Exactly how many lines in the data below contain the string "each"? Give that number and nothing else.

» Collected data
== Segment start ==
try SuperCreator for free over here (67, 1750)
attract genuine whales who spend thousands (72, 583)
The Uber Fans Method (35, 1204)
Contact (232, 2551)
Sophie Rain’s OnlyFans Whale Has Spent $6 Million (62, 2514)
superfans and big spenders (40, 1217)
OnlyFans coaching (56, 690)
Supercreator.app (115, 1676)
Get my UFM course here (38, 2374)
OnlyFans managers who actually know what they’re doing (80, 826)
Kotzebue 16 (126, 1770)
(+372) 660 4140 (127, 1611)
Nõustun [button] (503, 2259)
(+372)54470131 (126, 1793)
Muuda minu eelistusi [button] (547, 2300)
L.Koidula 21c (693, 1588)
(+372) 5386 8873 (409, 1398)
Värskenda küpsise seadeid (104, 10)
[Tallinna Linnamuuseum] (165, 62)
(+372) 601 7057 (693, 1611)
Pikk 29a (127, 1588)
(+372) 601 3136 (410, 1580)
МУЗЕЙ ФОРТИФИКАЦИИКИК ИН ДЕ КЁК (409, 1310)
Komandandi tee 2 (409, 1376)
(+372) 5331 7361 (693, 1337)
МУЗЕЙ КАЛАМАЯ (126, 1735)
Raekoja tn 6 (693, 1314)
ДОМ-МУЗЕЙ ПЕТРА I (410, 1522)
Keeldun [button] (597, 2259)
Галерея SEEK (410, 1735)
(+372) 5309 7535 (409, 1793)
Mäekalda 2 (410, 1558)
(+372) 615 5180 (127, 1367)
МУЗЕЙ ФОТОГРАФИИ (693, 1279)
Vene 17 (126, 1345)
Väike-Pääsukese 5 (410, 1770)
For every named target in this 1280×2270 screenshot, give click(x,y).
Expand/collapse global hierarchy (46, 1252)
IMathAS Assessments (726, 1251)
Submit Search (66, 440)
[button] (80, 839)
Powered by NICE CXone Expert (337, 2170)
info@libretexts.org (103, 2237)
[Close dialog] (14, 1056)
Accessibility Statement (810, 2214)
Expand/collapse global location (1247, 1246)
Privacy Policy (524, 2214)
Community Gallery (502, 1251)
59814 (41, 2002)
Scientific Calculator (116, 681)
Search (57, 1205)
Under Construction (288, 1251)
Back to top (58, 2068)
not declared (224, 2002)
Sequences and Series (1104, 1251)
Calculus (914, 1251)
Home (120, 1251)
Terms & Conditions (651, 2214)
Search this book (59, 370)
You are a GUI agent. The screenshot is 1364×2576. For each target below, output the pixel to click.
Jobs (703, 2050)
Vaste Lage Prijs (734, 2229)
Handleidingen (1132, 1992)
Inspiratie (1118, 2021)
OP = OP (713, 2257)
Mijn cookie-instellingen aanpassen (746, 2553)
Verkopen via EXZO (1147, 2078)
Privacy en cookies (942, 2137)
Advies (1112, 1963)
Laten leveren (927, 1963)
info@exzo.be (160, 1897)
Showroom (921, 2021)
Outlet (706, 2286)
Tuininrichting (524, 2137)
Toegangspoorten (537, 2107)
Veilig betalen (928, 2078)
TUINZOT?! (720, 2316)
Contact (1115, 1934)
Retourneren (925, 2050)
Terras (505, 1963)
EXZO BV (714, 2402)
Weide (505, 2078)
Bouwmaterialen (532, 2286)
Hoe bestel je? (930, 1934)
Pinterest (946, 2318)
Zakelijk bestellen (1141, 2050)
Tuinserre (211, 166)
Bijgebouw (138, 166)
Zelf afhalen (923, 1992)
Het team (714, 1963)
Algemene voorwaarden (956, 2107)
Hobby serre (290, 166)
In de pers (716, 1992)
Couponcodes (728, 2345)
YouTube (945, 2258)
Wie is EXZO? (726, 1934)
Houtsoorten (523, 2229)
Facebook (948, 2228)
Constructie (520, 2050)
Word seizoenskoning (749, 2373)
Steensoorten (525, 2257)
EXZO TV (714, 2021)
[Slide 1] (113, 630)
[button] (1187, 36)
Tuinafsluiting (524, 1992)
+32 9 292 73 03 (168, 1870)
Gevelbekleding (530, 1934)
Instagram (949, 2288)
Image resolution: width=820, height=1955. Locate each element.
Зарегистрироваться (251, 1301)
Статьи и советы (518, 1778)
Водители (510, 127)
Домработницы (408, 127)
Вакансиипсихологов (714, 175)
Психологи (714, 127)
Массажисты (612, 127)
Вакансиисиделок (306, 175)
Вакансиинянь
== Segment end ==
» Completed exercise
2